Why be like the competition?
John Dvorak, in this column for MarketWatch, asks an important question that I have asked myself on occasion: Why do newspapers strive to be like other newspapers?
In the marketplace of news, in which national and international news are available to anyone anytime, why do local newspapers, especially ones the size of the Savannah Morning News (circulation 50,000), continue to run news stories that everyone already knows about. Why is there so much redundancy in journalism? As Dvorak writes:
The only papers or news organizations that can expect to survive will be those with lots of original content available only at their individual sites. The operations that rely more on universally available news feeds will be at the mercy of a fickle public -- one that doesn't care where they read a particular story, especially if it is the exact same story with the exact same headline.
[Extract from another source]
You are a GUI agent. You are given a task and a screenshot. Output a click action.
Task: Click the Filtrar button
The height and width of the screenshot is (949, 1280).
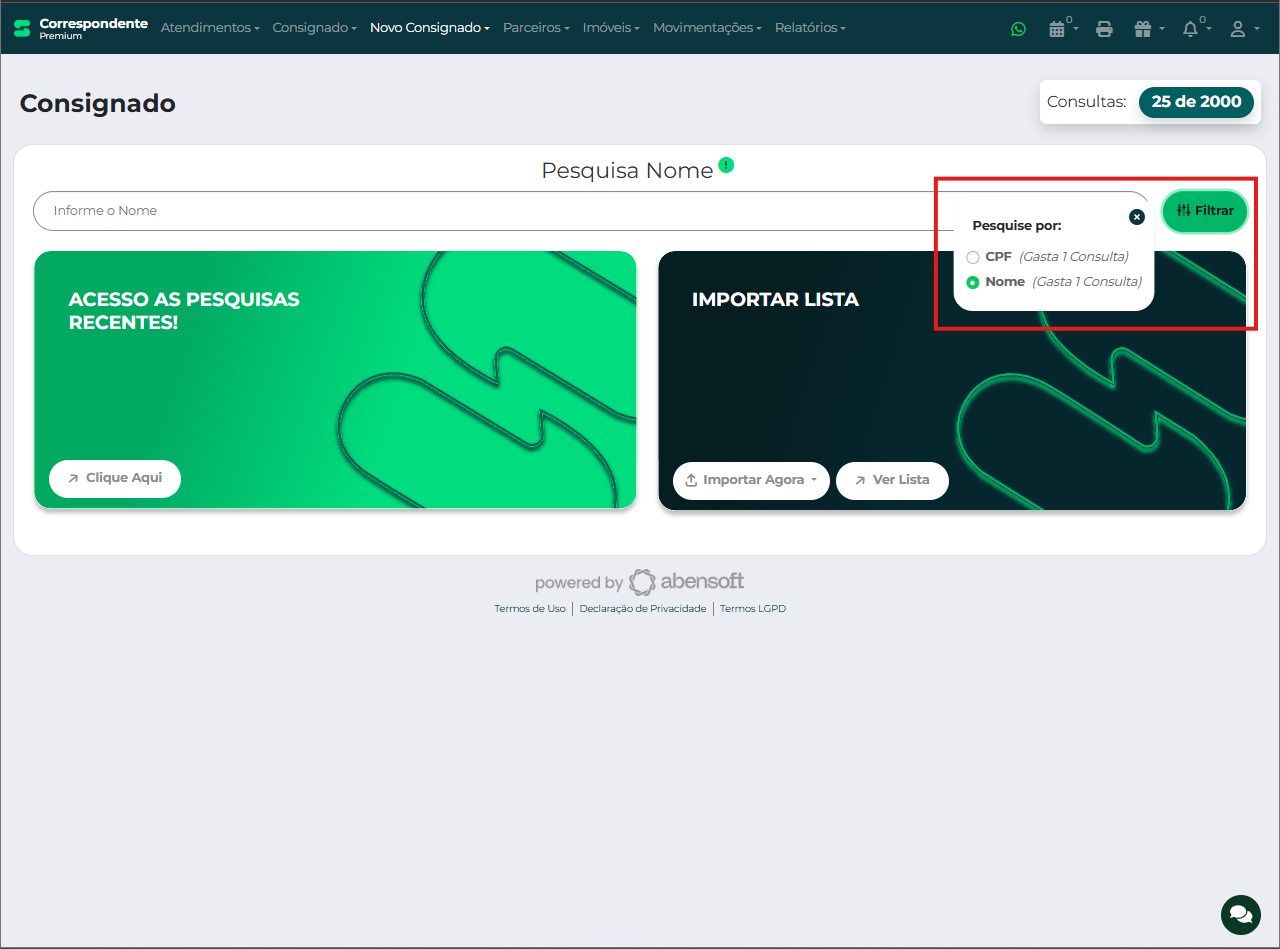pyautogui.click(x=1204, y=211)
Why bother providing information that can be more easily accessed via CNN, et al.? What's the point of redundancy? What's the real value to the reader? Shouldn't newspapers be doing everything possible to not be like the others? Have we ever heard of branding?
At the same time, newspaper are cutting newsroom jobs, handicapping their ability to generate unique local content. They rely increasingly on wire stories, which are, of course, the kinds of stories everyone with internet access and 24/7 cable news already knows about.
Again, Dvorak:
The wire services used to provide local papers with a wide range of stories that local editors could use to enliven their news mix.Over time, many newspaper owners saw the savings they could realize from loading up on wire stories while minimizing their original editorial content.
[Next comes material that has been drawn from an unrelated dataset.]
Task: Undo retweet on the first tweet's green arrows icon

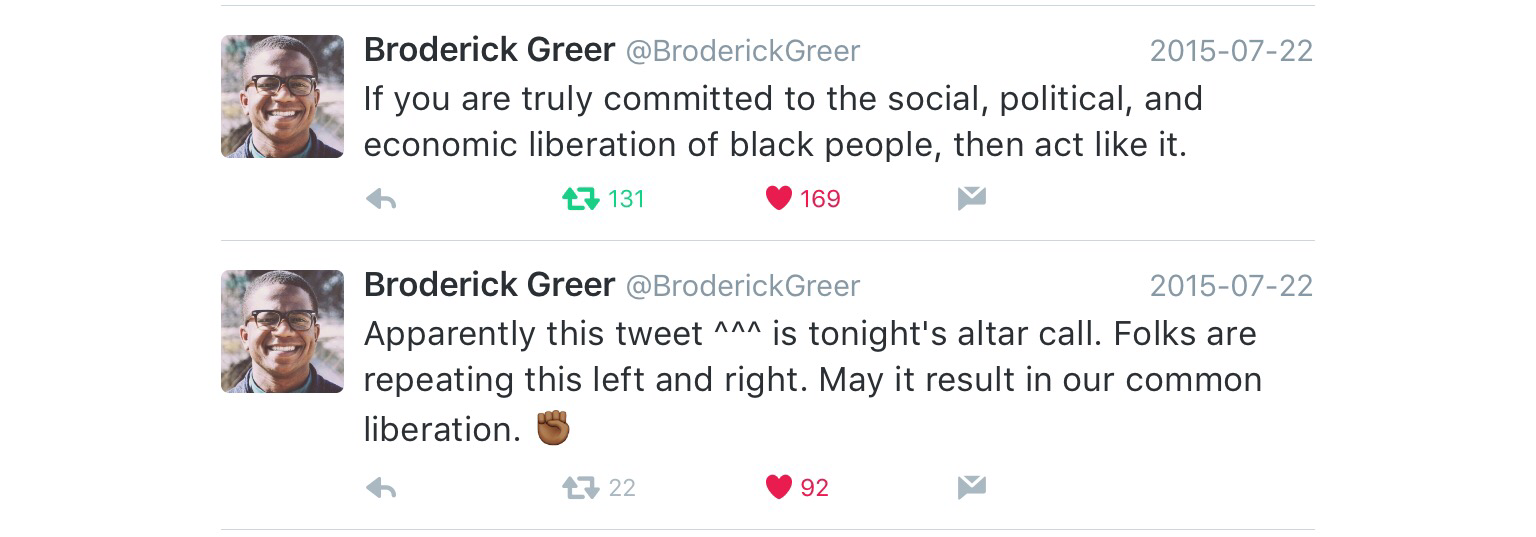Action: (x=580, y=200)
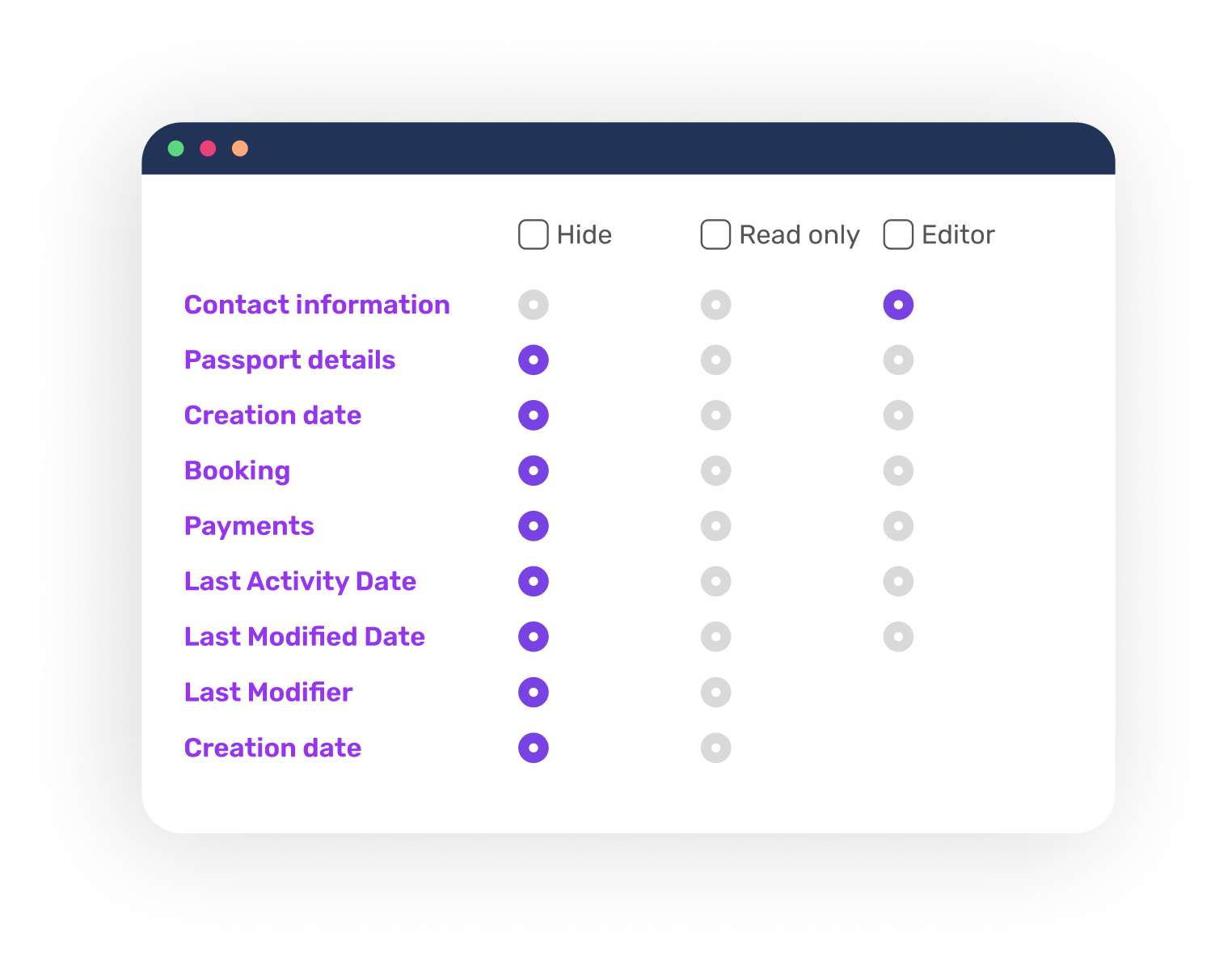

Once the Internet arrived, this model was dead, as the Net revealed that many newspapers weren't actually contributing anything new or unique. The fact that people all over the country subscribe to the New York Times, rather than to a local paper, says it all.
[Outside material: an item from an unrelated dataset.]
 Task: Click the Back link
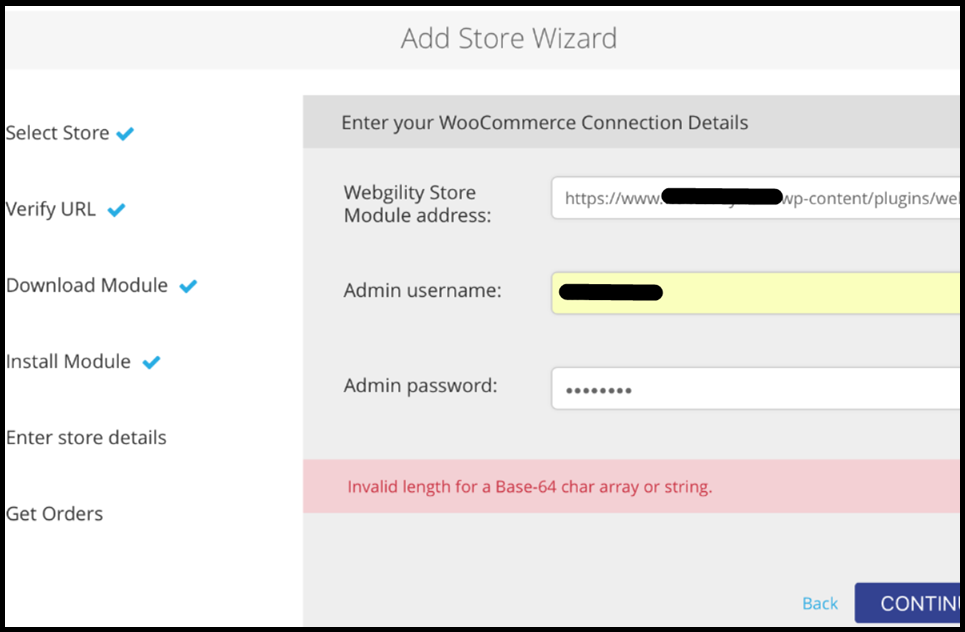click(x=820, y=603)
Granted, this is a business-minded approach to journalism, not one made by journalists. But in the absence of a business approach that works, perhaps this is one that should gain traction. In a marketplace in which there is so much same-y information, doesn't it make sense that the publication that offers interesting, long-form, investigative, one-of-a-kind reporting, design and mutli-media be the one people would naturally gravitate toward, because all that can't be found elsewhere?
The choice, it seems, is this: Either newspapers, especially small- to mid-sized papers, shift from redundancy to uniqueness or they inspired what Dvorak notes as the current phenomenon of "too many newspapers."
Once a reader hits a stale site, they're not likely to hit it again.Why should they? There are now plenty of news sites to choose from. I would argue that there are too many newspapers.
The scene has changed from one of minimonopolies to a sector that's crowded and hypercompetitive.